(Collected data entries)

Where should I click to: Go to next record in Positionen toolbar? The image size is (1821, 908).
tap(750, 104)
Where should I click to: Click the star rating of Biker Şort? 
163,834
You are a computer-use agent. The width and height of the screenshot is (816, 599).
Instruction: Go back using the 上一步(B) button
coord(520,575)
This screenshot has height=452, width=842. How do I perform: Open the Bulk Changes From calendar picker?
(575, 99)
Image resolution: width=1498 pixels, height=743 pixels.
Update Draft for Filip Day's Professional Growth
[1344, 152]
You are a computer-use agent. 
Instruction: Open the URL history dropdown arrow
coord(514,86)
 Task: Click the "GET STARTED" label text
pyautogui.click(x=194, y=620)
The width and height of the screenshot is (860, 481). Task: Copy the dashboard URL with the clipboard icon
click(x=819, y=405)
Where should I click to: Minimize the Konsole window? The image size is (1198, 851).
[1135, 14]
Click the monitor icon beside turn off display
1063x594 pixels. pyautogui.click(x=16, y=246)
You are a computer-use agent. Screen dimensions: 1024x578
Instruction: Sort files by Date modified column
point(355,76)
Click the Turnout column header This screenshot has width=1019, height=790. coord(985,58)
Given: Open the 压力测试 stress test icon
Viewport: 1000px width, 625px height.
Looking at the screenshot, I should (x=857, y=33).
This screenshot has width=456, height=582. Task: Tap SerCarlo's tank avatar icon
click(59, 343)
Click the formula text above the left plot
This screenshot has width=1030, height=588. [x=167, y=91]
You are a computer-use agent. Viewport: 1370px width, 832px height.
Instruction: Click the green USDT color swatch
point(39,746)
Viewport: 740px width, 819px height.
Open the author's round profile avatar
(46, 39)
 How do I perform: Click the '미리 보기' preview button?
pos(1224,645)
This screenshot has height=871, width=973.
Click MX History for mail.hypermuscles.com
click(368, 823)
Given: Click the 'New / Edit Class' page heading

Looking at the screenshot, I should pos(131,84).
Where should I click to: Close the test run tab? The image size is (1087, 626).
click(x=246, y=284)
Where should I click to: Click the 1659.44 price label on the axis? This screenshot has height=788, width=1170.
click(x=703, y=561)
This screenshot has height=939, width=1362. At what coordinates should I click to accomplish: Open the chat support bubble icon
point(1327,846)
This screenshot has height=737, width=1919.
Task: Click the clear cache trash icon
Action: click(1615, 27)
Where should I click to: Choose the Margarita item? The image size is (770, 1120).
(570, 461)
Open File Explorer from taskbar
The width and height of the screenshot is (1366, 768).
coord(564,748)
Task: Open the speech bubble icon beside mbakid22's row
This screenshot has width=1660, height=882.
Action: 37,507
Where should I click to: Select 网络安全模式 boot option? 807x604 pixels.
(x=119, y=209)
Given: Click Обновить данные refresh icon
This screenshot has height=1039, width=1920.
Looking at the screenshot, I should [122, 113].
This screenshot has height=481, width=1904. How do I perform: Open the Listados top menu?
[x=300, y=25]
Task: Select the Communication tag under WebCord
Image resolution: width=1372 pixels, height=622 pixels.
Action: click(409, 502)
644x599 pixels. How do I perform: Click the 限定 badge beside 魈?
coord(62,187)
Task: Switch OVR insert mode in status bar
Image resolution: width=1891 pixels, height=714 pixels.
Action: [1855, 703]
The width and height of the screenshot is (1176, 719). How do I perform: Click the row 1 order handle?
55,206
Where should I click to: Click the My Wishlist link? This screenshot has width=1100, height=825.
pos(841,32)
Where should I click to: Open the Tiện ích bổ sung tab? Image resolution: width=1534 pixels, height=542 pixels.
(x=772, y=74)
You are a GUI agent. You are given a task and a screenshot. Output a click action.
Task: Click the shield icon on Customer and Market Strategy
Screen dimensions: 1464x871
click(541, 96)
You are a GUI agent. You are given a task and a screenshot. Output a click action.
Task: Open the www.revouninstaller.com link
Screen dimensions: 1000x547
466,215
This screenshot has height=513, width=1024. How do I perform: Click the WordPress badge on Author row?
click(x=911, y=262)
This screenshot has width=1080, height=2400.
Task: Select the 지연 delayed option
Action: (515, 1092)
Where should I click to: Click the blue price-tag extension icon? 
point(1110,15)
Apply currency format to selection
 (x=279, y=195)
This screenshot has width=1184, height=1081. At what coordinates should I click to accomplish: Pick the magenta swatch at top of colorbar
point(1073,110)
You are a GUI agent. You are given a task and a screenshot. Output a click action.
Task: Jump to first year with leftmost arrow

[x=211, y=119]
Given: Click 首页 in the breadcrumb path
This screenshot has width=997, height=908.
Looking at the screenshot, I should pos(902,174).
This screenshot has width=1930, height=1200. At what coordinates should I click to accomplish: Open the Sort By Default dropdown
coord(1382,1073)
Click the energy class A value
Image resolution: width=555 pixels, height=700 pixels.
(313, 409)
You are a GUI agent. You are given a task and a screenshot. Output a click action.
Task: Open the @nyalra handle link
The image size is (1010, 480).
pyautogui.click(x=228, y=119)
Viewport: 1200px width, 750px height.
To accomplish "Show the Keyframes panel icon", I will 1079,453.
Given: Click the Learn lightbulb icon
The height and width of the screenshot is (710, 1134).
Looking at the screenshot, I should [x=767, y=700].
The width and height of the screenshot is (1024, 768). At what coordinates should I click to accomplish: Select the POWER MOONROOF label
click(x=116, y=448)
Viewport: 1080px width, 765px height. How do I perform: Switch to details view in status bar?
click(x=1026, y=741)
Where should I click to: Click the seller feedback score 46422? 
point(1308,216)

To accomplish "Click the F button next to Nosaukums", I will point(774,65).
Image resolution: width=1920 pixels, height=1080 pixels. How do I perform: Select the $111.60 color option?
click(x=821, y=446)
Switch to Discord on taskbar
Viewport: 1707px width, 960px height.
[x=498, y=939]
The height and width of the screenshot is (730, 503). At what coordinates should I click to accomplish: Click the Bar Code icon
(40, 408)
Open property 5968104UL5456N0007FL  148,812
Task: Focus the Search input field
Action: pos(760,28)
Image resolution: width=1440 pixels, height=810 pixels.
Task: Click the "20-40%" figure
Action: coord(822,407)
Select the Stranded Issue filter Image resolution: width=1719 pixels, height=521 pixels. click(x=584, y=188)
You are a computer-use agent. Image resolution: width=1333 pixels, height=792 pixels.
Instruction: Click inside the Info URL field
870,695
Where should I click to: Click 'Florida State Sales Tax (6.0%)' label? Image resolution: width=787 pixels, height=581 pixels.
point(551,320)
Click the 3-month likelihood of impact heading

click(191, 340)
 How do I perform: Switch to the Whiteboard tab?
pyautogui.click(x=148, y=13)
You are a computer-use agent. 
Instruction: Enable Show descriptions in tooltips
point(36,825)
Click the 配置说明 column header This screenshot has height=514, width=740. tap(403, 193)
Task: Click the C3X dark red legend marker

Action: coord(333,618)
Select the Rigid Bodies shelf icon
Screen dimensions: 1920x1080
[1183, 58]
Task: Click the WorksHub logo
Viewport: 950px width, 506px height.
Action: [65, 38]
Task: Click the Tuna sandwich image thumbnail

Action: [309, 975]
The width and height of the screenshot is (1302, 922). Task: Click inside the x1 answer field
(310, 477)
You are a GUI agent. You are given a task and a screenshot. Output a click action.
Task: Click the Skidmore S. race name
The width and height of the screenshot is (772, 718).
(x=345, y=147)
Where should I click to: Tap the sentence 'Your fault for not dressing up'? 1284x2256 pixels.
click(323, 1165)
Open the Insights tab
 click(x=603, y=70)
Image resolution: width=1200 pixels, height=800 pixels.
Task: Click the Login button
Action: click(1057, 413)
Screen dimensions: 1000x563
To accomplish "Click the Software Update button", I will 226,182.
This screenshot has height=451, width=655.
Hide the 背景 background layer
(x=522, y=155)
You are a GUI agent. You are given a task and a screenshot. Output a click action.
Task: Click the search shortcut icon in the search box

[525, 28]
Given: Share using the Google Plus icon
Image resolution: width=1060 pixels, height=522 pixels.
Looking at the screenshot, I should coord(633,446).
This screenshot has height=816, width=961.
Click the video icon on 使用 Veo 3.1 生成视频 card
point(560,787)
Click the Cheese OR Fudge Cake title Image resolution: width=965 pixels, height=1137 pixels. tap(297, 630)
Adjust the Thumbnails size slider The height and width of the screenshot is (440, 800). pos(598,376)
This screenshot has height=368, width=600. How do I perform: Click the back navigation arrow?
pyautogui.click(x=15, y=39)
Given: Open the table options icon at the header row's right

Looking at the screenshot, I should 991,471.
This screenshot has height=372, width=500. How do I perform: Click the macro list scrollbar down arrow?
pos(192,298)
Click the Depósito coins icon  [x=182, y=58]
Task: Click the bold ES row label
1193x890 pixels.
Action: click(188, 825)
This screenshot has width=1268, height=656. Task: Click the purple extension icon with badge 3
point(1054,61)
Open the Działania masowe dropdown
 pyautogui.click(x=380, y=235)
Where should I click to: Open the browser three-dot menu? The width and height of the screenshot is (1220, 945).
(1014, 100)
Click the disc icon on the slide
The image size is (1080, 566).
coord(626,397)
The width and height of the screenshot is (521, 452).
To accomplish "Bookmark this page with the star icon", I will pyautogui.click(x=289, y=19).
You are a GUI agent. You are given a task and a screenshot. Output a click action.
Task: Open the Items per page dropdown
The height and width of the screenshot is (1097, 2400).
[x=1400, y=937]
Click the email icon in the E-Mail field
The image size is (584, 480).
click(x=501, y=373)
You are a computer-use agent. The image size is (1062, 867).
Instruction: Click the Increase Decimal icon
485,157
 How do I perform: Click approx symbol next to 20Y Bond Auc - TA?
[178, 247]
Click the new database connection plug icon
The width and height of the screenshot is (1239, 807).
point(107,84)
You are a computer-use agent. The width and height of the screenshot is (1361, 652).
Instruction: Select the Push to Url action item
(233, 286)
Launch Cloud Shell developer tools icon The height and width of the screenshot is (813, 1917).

* Task *
Return all lines in the entries above that carry the word "computer".

* Answer box *
You are a computer-use agent. The width and height of the screenshot is (816, 599).
You are a computer-use agent. 
You are a computer-use agent. Screen dimensions: 1024x578
You are a computer-use agent. Viewport: 1370px width, 832px height.
You are a computer-use agent. Image resolution: width=1333 pixels, height=792 pixels.
You are a computer-use agent. 
You are a computer-use agent. The image size is (1062, 867).
You are a computer-use agent. The width and height of the screenshot is (1361, 652).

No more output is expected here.